His desires are expressed through a musical performance similar to the one at the end of Hot Dog (both are played on the ukelele and feature an effeminate but presumably male vocalist); the song in this case is the 1910 tune Some of These Days, written by Shelton Brooks and made famous by Sophie Tucker. The song hits just the right balance of being both motivated by the plot and striking out of nowhere to make it the comedic highlight of the film (the random shots of animals dancing to the song add to the appealing weirdness), but it’s only one of this cartoon’s many treasures. Crazy visual gags abound (the spider’s teeth come alive to dance, a couple of fish somehow emerge from the spider’s tears) and there are lots of amusing little incidental jokes (the spider reading the “fly paper”, the spider children doing a cheer for flies).

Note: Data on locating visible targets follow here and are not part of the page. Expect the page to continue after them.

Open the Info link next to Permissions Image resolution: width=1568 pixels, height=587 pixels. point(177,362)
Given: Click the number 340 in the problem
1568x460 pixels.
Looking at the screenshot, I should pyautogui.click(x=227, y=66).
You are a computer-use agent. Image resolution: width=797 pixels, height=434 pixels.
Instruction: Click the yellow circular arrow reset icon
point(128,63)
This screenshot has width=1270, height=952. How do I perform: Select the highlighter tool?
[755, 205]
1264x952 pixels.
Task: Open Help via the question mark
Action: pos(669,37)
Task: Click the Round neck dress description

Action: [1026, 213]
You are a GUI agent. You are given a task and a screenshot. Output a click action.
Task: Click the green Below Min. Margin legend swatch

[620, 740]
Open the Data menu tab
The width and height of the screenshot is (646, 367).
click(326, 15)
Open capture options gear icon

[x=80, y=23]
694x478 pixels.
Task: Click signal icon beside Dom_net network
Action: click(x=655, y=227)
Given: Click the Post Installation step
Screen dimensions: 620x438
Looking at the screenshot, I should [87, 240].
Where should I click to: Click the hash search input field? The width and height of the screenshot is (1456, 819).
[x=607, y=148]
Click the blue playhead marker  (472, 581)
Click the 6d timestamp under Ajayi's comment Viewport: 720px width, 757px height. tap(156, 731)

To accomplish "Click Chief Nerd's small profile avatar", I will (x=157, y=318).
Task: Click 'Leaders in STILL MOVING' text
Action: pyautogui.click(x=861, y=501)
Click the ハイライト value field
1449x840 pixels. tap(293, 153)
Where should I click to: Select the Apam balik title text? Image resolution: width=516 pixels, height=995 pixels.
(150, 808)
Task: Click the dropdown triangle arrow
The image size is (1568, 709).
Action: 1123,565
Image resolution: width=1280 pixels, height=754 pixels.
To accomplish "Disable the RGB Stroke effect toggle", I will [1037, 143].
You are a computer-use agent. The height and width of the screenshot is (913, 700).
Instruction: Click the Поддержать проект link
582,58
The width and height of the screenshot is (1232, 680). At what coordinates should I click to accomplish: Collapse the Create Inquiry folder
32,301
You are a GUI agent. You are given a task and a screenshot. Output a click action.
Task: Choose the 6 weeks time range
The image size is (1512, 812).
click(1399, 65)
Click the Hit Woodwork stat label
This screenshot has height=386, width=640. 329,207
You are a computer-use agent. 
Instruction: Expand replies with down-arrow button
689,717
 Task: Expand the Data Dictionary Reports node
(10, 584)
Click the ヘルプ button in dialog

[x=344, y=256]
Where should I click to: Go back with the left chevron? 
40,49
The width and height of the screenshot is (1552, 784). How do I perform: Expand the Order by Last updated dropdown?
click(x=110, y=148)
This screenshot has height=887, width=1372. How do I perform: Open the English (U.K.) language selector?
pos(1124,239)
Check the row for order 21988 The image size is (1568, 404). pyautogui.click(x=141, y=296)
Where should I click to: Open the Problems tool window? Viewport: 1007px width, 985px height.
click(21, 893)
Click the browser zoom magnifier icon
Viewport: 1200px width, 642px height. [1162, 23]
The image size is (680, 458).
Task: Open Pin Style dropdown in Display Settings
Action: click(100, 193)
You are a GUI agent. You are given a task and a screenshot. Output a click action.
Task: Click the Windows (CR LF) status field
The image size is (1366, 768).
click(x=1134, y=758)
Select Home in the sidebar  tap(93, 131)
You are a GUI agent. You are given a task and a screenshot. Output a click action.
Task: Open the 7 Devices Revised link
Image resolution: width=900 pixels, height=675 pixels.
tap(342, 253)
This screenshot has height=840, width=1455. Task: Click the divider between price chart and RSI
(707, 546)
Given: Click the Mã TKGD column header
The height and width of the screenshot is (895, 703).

Credit for the film’s success is largely due to Boop creator Grim Natwick, whose eccentric style of animation permeates the film. The spider’s head-bobbing trudge home is one of the best walk cycles ever, and the spider’s immense frustration at the dinner table is punctuated brilliantly by the frenetic movements of his hat.

The cartoon is primitive in some ways, even by the standards of what the Fleischer studio was producing the next year, but there’s a lot of genius on display here.

UPDATE: Animation historian Michael Barrier informs me that, although Leonard Maltin listed Wilfred Jackson as the director of Midnight in a Toy Shop (relying on a list compiled by Dave Smith, apparently), Jackson told Barrier in an interview that he did not direct that cartoon, and his first directorial stint was on the Mickey Mouse cartoon The Castaway (1931).